> _To be done_: Copy out verbatim the lines of the listing between the line containing "Identify the location of Autenticar." and the line containing "Chat is located at coordinates (449, 195).", inclusive.

> _Dataset entries_:
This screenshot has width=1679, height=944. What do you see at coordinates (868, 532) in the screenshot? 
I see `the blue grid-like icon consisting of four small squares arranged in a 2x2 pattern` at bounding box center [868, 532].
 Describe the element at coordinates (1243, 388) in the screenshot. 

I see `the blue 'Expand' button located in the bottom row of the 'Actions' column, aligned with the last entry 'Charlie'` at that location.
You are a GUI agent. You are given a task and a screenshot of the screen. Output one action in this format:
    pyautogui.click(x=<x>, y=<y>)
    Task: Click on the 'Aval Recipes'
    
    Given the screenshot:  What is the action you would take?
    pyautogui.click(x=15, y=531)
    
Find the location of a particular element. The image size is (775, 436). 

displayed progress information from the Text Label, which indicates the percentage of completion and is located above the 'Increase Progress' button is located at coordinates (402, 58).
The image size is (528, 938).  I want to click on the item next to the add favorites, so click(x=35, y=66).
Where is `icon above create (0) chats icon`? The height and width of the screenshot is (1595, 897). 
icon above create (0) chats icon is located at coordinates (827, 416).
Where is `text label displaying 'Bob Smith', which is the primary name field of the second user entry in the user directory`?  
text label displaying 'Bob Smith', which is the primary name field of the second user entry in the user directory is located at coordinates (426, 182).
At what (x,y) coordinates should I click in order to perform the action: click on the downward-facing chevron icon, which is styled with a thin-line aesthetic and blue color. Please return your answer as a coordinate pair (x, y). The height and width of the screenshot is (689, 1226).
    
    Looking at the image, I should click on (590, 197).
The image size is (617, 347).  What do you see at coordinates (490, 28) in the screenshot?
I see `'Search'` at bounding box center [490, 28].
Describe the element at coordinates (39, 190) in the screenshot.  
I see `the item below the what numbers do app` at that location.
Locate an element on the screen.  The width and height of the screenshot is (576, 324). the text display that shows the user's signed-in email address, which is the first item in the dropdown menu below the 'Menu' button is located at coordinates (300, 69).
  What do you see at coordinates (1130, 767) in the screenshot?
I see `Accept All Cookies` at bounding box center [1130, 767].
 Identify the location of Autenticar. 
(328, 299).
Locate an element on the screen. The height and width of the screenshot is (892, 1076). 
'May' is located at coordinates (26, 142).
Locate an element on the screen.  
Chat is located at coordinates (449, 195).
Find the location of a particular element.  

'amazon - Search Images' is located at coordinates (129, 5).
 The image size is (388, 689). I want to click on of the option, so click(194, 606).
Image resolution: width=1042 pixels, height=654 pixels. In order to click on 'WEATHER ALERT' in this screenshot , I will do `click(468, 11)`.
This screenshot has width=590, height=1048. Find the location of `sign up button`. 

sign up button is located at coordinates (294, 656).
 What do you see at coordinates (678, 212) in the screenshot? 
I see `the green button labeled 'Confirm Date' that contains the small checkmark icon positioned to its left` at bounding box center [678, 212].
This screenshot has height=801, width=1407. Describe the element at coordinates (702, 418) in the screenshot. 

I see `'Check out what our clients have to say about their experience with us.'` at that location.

> _Correct result_:
 Identify the location of Autenticar. 
(328, 299).
Locate an element on the screen. The height and width of the screenshot is (892, 1076). 
'May' is located at coordinates (26, 142).
Locate an element on the screen.  
Chat is located at coordinates (449, 195).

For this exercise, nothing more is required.